Около 1884 года эксперименты Врубеля выходят за пределы академических заданий (в том числе и заданий чистяковской мастерской); с этого момента можно говорить о начале творческой биографии, о рождении первого Врубеля. Экспрессивный характер новой пластики — изломанность, резкость, болезненность (ощутимая уже в последних рисунках к «Моцарту и Сальери») — явно свидетельствует об исчерпанности салонного и академического эстетизма. Особенно это заметно во втором варианте «Гамлета и Офелии» (1884, ГРМ); первый, акварельный вариант (1883, ГРМ) не представляет интереса, как почти все академические акварели. Интересна иконография этой вещи, которая служит примером новой мифологии артистизма, вращающейся вокруг темы романтического одиночества и отверженности гения. Врубелевский Гамлет — своеобразный предшественник Демона (причем, скорее всего, именно раннего, киевского Демона, от которого не осталось почти никаких следов). В нем ощущаются нервность, едва ли не психопатичность, какой-то внутренний надлом. Но все-таки главное в «Гамлете и Офелии» 1884 года — это отказ от банального акварельного цвета: тональная гамма, аскетическая, почти монохромная, значительно более культурна и сложна, чем в раскрашенных портретных акварелях. Возможно, впрочем, Врубель ощущал этот «экспрессионизм» как тупик. Предположить это позволяет его бегство из Петербурга — согласие на неожиданное предложение Прахова поехать в Киев для работы в Кирилловской церкви.
Стилизованный «византийский» стиль раннего киевского Врубеля (периода росписей Кирилловской церкви 1884 года) определяется не только заказным характером этих работ. Росписи Кирилловской церкви (особенно «Сошествие святого духа на апостолов») чрезвычайно эстетизированы. И дело не только в очень красивых сочетаниях зеленоватых (белых драпировок) и бледно-охристых (лиц и рук) тонов; композиционная и пластическая стилизация не менее изысканна — в самой условности языка есть какая-то архаическая элегантность.

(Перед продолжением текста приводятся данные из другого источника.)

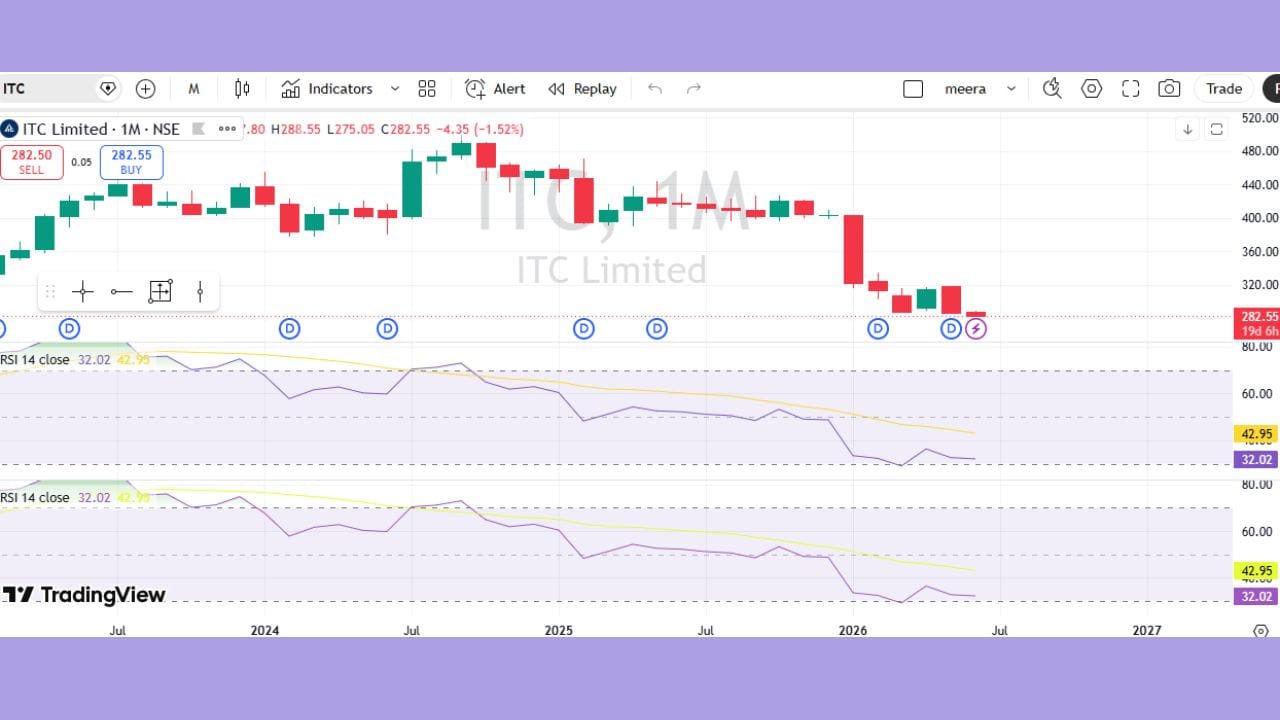
Task: Open the candlestick chart style selector
Action: [x=241, y=89]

Это следующая ступень эстетизма: своеобразный эстетский архаизм. Принимать это почти декадентское влечение к большому стилю, к условности, даже к «наивности» (рожденное пресыщенностью и скукой) за способность естественно творить в формах XII века довольно сложно.
Второй ВрубельПериод росписей Кирилловской церкви заканчивается стилизациями другого типа. Может быть, в них Врубель попытался создать свой вариант салонного романтизма в надежде получить заказ на росписи во Владимирском соборе. Может, ему был интересен другой, чем в росписях Кирилловской церкви, тип стилизации — более европейской, спокойной, торжественной, монументальной. Но так или иначе, врубелевские образа для иконостаса Кирилловской церкви — святой Кирилл, святой Афанасий, Богоматерь с младенцем — значительно ближе к Васнецову (определявшему общий стиль будущих росписей Владимирского собора), Сведомскому и Котарбинскому, чем архаизированные росписи на стенах. Это монументальный вариант «открыточного» стиля.